BEGIN Dataset records

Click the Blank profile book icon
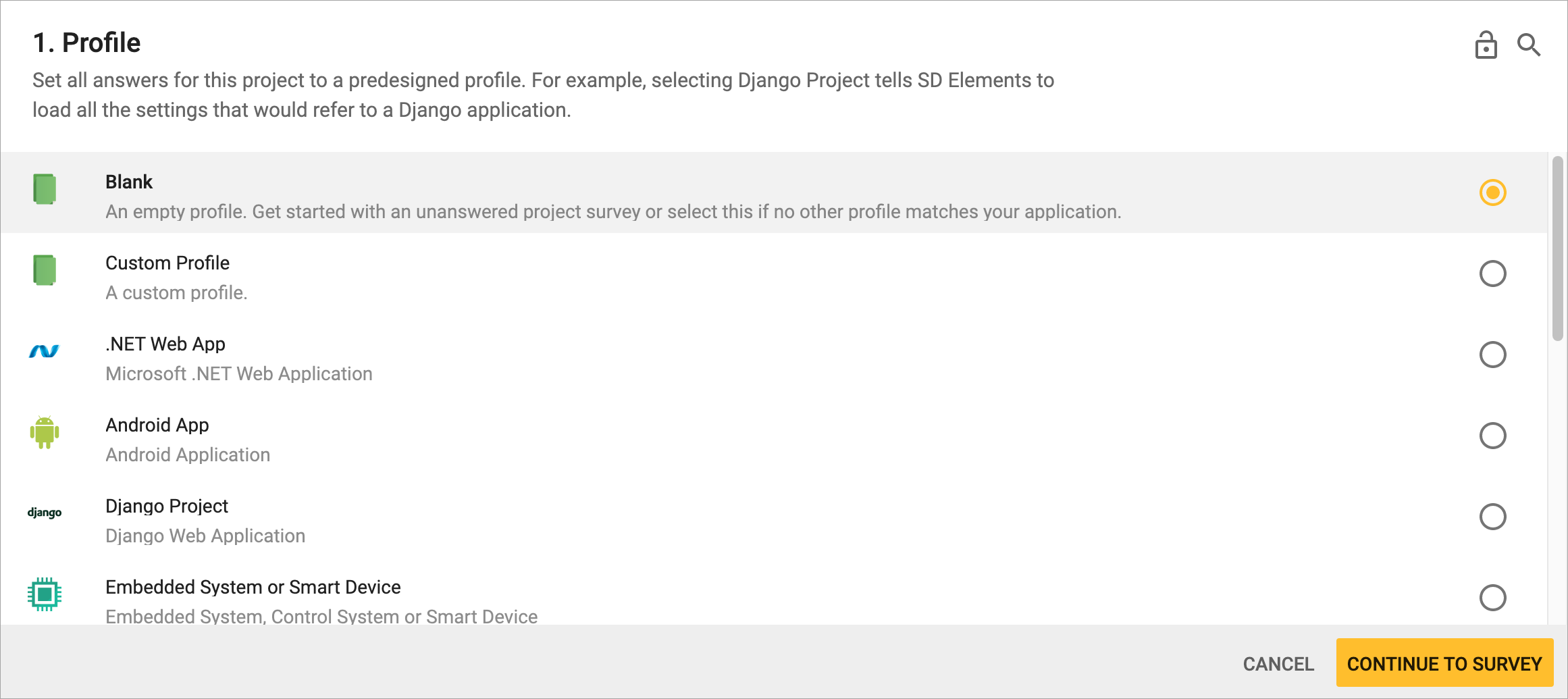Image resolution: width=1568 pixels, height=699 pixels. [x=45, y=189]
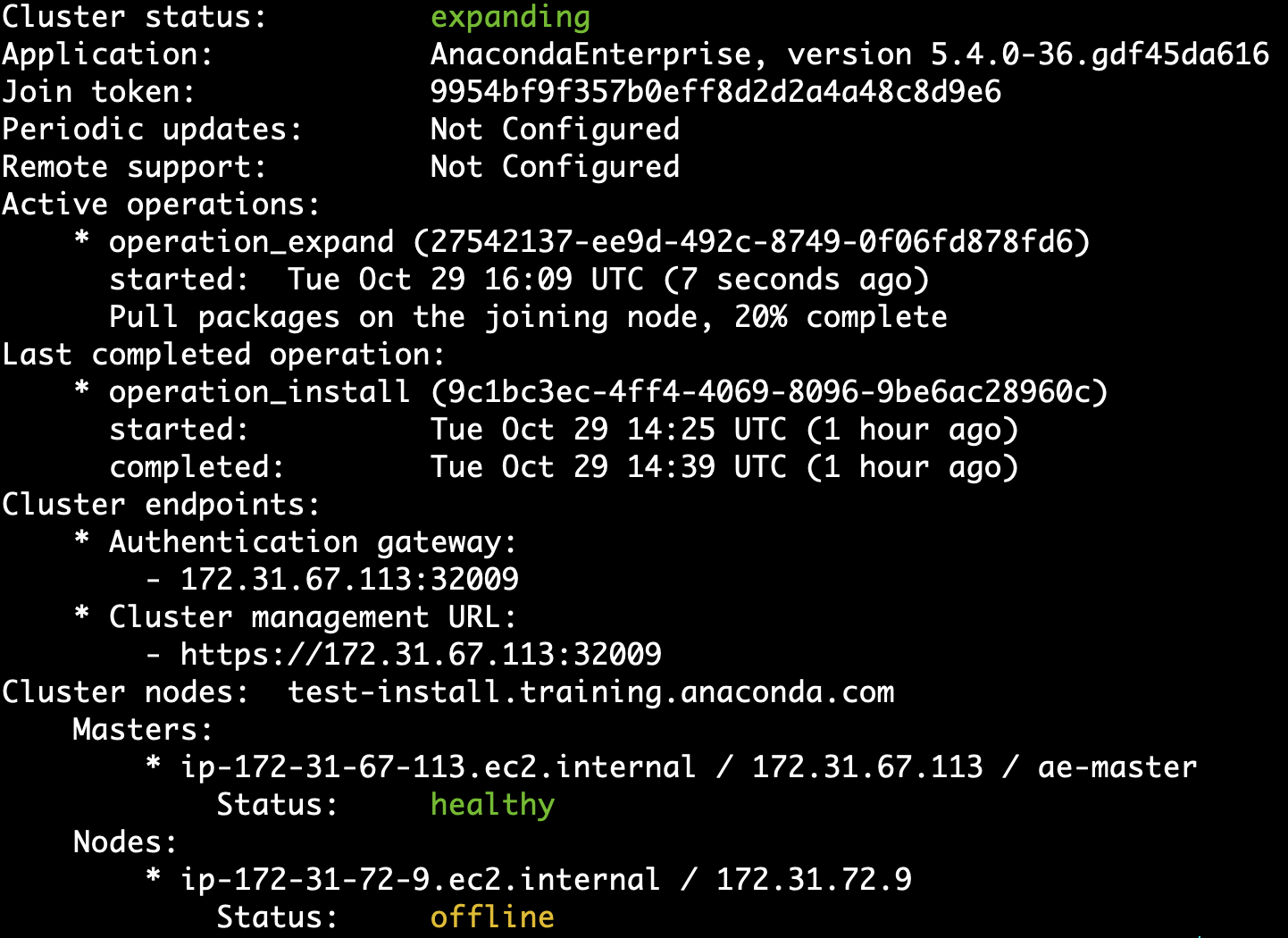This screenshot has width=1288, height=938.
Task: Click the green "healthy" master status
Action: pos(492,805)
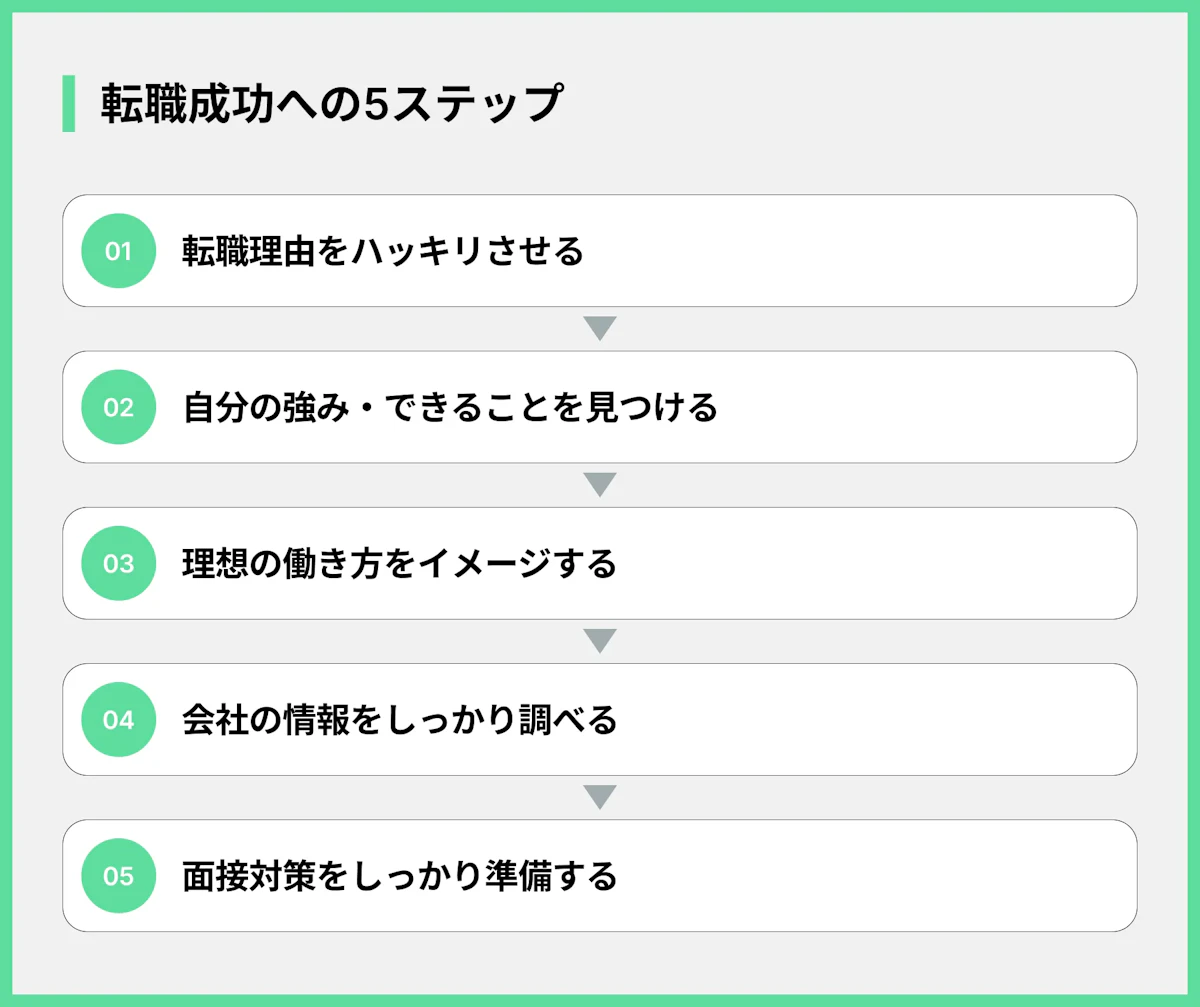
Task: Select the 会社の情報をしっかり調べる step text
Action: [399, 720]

END Dataset records

[Required task]: Quote the listing above word for word, leaving out the pictures.

[Answer to this problem]:
Click the Blank profile book icon
Image resolution: width=1568 pixels, height=699 pixels. [x=45, y=189]
This screenshot has width=1288, height=938.
Task: Click the green "healthy" master status
Action: pos(492,805)
Task: Select the 会社の情報をしっかり調べる step text
Action: [399, 720]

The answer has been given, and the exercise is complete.